-------- Texte du document --------

Cette année, le thème de la Nuit des Idées est « Proches ». Comment la pandémie a-t-elle affecté notre rapport à la proximité physique et quelles en sont les implications ? 

Elle a modifié notre sens du contact social, ce que je trouve un peu effrayant. Nous nous éloignons immédiatement lorsque quelqu’un s’approche de nous physiquement, nous nous sentons en danger. Ce phénomène est très rapidement devenu habituel et cela me trouble. Je pense que c’est une sorte de tendance à long terme de la modernité, qui accompagne cette envie que l’on nous « laisse tranquilles », en particulier en présence d’autres personnes dans des environnements densément peuplés tels que les grandes villes. Je crois que le sentiment que « l’autre » constitue une source de danger s’est considérablement accru. Les accolades et autres gestes similaires ont disparu, même avec les personnes que nous connaissons bien. Des preuves empiriques solides attestent que cela n’est pas bénéfique pour l’être humain. Nous vivons dans une société où le toucher est de moins en moins fréquent, il est suspect. Ce sont désormais les professionnels, comme les masseurs, qui peuvent nous toucher.

Votre travail est axé sur les effets négatifs de l’accélération sociale. L’année dernière, nous avons tous été contraints de ralentir. Cela aura-t-il un impact durable sur la façon dont nous souhaitons mener notre vie ?

J’ai toujours insisté sur le fait que la solution aux problèmes causés par l’accélération n’est pas la lenteur. La lenteur elle-même n’est pas particulièrement souhaitable. On observe actuellement une sorte de lenteur forcée ; elle n’est pas volontaire, elle n’est pas due à un changement de notre tissu social ou de notre positionnement culturel. Si l’on se contente de ralentir un système fondé sur la stabilisation dynamique, qui a besoin de se maintenir tel qu’il est, un accident surviendra inévitablement et d’énormes problèmes économiques et sociaux sont à craindre. Je ne pense donc pas que ce genre de lenteur aura un effet durable.

Vous suggérez que la « résonance » avec le monde qui nous entoure est indispensable à une vie meilleure. Pourriez-vous expliquer cette idée et nous dire si l’année qui vient de s’écouler a pu aider un plus grand nombre d’entre nous à réaliser cela ?

-------- Données enregistrées --------

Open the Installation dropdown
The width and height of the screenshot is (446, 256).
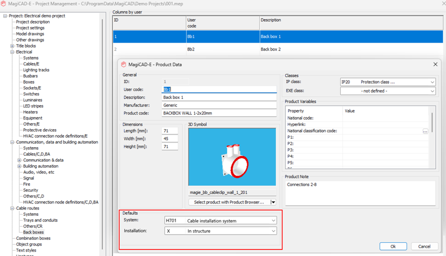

--------

Tâches demandées ::
(1) Reproduisez à l'identique tout le passage de l'entretien qui va de « Vous suggérez que » jusqu'à « à réaliser cela ? ».
(2) Répondez aux questions suivantes d'après l'entretien.
(a) Quel est le thème de la Nuit des Idées cette année ?
(b) Quels professionnels sont cités en exemple comme pouvant désormais nous toucher ?
(c) Comment est qualifiée la lenteur que l'on observe actuellement ?

Résultats par tâche ::
(1)
Vous suggérez que la « résonance » avec le monde qui nous entoure est indispensable à une vie meilleure. Pourriez-vous expliquer cette idée et nous dire si l’année qui vient de s’écouler a pu aider un plus grand nombre d’entre nous à réaliser cela ?

(2)
(a) Le thème est « Proches ».
(b) Ce sont les masseurs.
(c) C'est une sorte de lenteur forcée, qui n'est pas volontaire.